Although he relished the role of maverick throughout his career, he found himself truly isolated in Liberal Ottawa. As an economist, he had lots of ideas about reforming the tax system so that corporations should pay more. The mandarins at Finance and the dominant wing of the Liberal Party had other ideas. Kierans was the odd man out. After quitting politics in 1971, he returned to McGill’s economics department and summarized Canada’s fiscal system in the pages of an academic tax journal: “To him that hath, to him shall be given.”

Ryan also played a prominent role in the October Crisis, seeking an alternative to the intransigence of the Trudeau government. After the FLQ had kidnapped a British trade official and a Quebec cabinet minister, Ryan and Lévesque were the two leading signers of a statement urging negotiation to save the lives of the hostages. Trudeau, who considered the statement a sign of dangerous vacillation in Quebec opinion, proclaimed the War Measures Act instead.

Six years later, in an editorial in Le Devoir, Ryan endorsed Lévesque in the election that led to the PQ’s historic victory. However, he did not give up his federalist convictions, and successfully ran to fill the vacant leadership of the Liberal opposition. In that capacity, he led the victorious No side in the 1980 sovereignty-association referendum, presenting in the Beige Paper a federalist alternative to the PQ’s sovereignty proposal.

But Ryan’s character and temperament were not well suited to leadership of a political party. He was overshadowed by Trudeau in the referendum campaign, undermined by the aggressive centralism of Trudeau’s efforts to repatriate the constitution that followed the referendum, and unsuccessful in his attempt to unseat Lévesque in the 1981 provincial election. He resigned as leader, but stayed on as a member of the Legislative Assembly and, when the Liberals were returned to power under Robert Bourassa in 1985, served honourably as a cabinet minister for nine years. In a period when sovereignty again became a major issue with the failure of the Meech Lake Accord, Ryan emerged as a leader of the cabinet’s staunchly federalist wing.

In their latter years, both Kierans and Ryan enjoyed being “free from the responsibilities and constraints of office,” as Ryan put it. After retiring from McGill at age 65, Kierans moved to Halifax, where he had been a flour salesman 50 years previously.
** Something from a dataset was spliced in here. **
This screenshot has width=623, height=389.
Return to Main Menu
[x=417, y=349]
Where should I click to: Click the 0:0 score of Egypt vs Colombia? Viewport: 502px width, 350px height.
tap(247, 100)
Based at Dalhousie University, he developed a following among CBC radio listeners as a member of Peter Gzowski’s Morningside panel with Dalton Camp and Stephen Lewis. “Lookit,” Kierans would sputter as he tried to jump into the conversation, his tongue trying to keep up with his lively mind. He would proceed to describe free trade is a policy that favours the strong. Maybe it would be the real scoop on the most recent federal-provincial squabble. Or the folly of Reaganomics. He came off as a scrappy kid from Saint-Henri. “Kierans is an old guy who doesn’t have old ideas,” said Gzowski at the time.

Ryan, the university dropout, ended his life as a university teacher, giving courses at McGill on Catholic social thought. He also gave a remarkable account of what it means to be a Catholic in politics in a lecture at St. Jerome’s University in Waterloo, Ontario, in the fall of 2000, an edited version of which was published in Inroads the following year (in the same issue as a review by John Richards of Kierans’s memoirs). Drawing on the broad range of Catholic thinkers with which he was so familiar, especially St. Augustine and John Henry Newman, Ryan outlined ways in which one could participate in the daily compromises that are inevitable in politics while still remaining true to the principles of one’s faith. “Society needs, above all, politicians who are not dogmatists,” he said, “but who are professionally capable and morally strong.”

There are few such politicians; both Kierans and Ryan were among the few.